Boat thief with a heart of gold

Flickr Creative Commons photo by GlacierGuyMT

A longer version of this story was originally posted on my blog on June 24, 2004

My dad, my brother and I were finishing a 5-hour hike in the mountains of Montana when we passed a family in mild distress.

The mom was limping. The father was sweating trying to support her. Their college-aged daughter looked upset.

They moved to the side for us to pass them while the mom explained that she sprained her ankle.

“That sucks,” I said. Then I kept going, barely giving it a second thought.

“I’ll see what I can do,” my dad said.

I had no idea what he had in store for us.

We hiked on and suddenly my dad veered off the path. I asked what we were doing, since the trail didn’t go this way. My dad explained that he was going to build a sled with some random 2x4s that were leaning behind a shelter.

▸ Raw data:
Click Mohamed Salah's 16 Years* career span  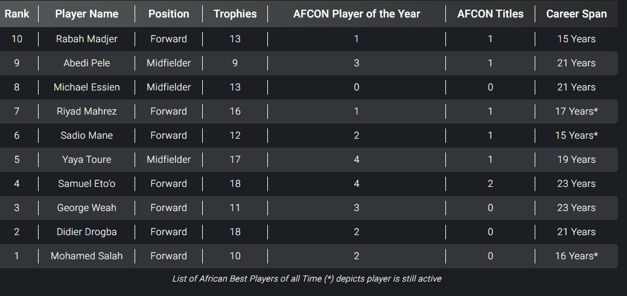click(576, 256)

▸ Goals:
1. In the Montana hiking story, what injury did the mother have?
2. Repeat the Montana hiking story from "The mom was" up to and including "a second thought.".
3. Write the next part of the Montana hiking story, picking up after its final sentence.

▸ Answers to the exercises:
1. She had sprained her ankle.

2.
The mom was limping. The father was sweating trying to support her. Their college-aged daughter looked upset.

They moved to the side for us to pass them while the mom explained that she sprained her ankle.

“That sucks,” I said. Then I kept going, barely giving it a second thought.

3.
My dad, a mechanic and all-around handy guy, is known to MacGyver out of tricky situations. Still, I was a little incredulous about his plans to build a sled from scratch to aid an injured hiker.

While he got to work on construction, he asked my brother Mikey and I to run 2 1/2 miles to the ranger station to see if they were around to help. We started toward the ranger station together, but Mikey stopped about a half mile into the run, saying his lungs hurt. I kept going.

When I got to the station, it was closed.

With no other alternatives, I ran back. Oddly, I didn’t see Mikey anywhere on the trail.

When I found the family, the lady with the sprained ankle was getting a ride in my dad’s homemade sled. I was shocked at what my dad had whipped up. He had used a rock to pound in nails and found a rope to pull it. He even whittled down the runners on the bottom with his pocket knife to reduce friction. This was a sled you could go tobogganing in.

But now Mikey was lost and we were still two miles away from civilization. What now?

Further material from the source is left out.